Many businesses are using or contemplating the use of social networking Web sites (sometimes called “social media marketing”) as part of their strategic marketing programs. Now that we have some background on copyright law, we can see why social networking Web sites present copyright risks for the business owner.

Social networking Web sites are often treated as somewhat informal marketing channels for business. As a result, less care may be taken in the web presence on those sites than in other areas such as the business’ formal Web site. Further, businesses using social media marketing often allow users of the businesses social media page to post material on the business’ page. While the informality and customer interaction can cultivate customer goodwill, companies should take precautions to guard against any copyright problems.

The most likely front on which a business can run into problems with copyrighted works on a social networking Web site is when third parties are able to post materials in the business’ area on that site. For example, a business may have a Facebook page that it uses to promote its products and services. If the business allows users to post comments, photographs and videos concerning its products, it runs the risk that the users may be posting material in violation of a third party’s copyright.

A common way in which copyrights are violated in this context is the use of copyrighted music in home videos. In this situation, the home videographer makes an entertaining video featuring the business’ product or service and then feels compelled to spice it up by adding some music from his collection as a soundtrack for the video. Of course, the videographer never considers the fact that using music in this fashion is copyright infringement. When the video is posted on the company Facebook page, the videographer’s problem can become the company’s problem if it rises to the level of contributory copyright infringement.

Contributory infringement occurs where an infringing activity is taking place, and the contributing infringer induces, causes or materially contributes to it. There are two elements required to prove contributory infringement:

  • The infringer knew or had reason to know of the infringing activity (which differs from direct infringement, where the infringer does not have to have any knowledge or intent)
  • Active participation in the infringement (which can include inducing, causing or contributing to it)

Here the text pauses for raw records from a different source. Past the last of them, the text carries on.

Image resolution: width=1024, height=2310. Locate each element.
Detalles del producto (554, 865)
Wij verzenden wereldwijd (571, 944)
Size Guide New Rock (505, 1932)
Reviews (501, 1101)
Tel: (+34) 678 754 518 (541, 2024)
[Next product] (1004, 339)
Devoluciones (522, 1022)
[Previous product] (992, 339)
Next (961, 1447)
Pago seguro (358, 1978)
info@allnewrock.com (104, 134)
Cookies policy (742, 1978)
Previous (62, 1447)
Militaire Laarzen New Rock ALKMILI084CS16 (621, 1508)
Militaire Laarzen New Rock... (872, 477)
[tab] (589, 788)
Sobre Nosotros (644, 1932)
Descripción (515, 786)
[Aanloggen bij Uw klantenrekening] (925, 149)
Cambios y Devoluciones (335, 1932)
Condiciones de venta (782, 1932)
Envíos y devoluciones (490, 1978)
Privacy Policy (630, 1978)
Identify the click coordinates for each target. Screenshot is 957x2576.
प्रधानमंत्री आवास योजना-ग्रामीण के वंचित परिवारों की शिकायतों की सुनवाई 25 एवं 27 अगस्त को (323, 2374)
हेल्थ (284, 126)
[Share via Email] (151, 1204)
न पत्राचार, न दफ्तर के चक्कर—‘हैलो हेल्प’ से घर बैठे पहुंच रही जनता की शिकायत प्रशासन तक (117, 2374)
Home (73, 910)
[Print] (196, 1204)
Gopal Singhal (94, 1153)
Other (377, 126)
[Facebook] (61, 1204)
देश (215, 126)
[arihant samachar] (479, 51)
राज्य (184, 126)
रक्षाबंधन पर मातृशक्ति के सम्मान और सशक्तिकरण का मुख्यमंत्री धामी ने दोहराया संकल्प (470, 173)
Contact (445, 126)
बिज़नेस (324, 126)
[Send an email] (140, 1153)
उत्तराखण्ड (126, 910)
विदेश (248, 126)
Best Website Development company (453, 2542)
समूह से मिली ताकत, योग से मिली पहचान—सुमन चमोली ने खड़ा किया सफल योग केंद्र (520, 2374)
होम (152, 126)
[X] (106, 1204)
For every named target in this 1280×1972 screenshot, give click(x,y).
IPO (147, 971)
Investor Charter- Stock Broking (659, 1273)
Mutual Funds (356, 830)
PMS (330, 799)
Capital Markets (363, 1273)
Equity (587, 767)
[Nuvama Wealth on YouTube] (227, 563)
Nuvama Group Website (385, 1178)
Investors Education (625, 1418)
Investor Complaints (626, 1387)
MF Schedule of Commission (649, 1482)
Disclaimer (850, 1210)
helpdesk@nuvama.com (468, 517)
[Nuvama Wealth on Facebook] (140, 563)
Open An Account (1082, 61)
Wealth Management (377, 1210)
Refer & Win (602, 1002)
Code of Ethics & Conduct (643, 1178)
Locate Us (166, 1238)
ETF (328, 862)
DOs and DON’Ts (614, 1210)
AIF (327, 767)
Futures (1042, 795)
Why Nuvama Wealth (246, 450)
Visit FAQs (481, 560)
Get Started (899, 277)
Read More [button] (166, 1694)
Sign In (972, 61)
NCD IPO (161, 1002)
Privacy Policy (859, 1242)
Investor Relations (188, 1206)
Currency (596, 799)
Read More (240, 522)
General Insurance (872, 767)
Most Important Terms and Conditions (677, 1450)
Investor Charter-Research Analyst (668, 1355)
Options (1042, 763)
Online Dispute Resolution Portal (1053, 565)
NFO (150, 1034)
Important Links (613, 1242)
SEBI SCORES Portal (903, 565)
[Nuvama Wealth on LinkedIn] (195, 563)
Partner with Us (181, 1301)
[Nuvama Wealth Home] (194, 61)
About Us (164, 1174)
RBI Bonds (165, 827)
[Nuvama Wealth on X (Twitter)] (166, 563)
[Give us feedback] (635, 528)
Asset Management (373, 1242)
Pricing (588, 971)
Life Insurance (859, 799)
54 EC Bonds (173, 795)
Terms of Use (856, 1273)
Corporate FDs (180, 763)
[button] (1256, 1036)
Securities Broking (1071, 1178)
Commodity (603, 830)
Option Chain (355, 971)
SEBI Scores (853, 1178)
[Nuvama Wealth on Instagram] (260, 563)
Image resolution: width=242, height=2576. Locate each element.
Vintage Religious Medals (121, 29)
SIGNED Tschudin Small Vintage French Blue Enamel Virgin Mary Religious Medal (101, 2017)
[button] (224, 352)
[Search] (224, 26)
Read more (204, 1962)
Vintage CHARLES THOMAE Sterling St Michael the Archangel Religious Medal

For example, your customer posts a video featuring your product with a U2 song. You like it so much that without inquiring as to whether they have any right to use the song, you feature it on your Facebook page, you are likely liable for contributory copyright infringement.

Companies must also take care to ensure that they have the permission of the copyright holder for use of any materials that they are placing on a social networking Web site. For example, a business commissions a local photographer to take a photograph of its new corporate office building for use in its corporate lobby, on the cover of its annual report and for posting on the homepage of its Web site. There is no discussion between the business and the photographer about ownership of the copyright in the photograph, but they have an understanding about use of the work that is confirmed in email exchanges.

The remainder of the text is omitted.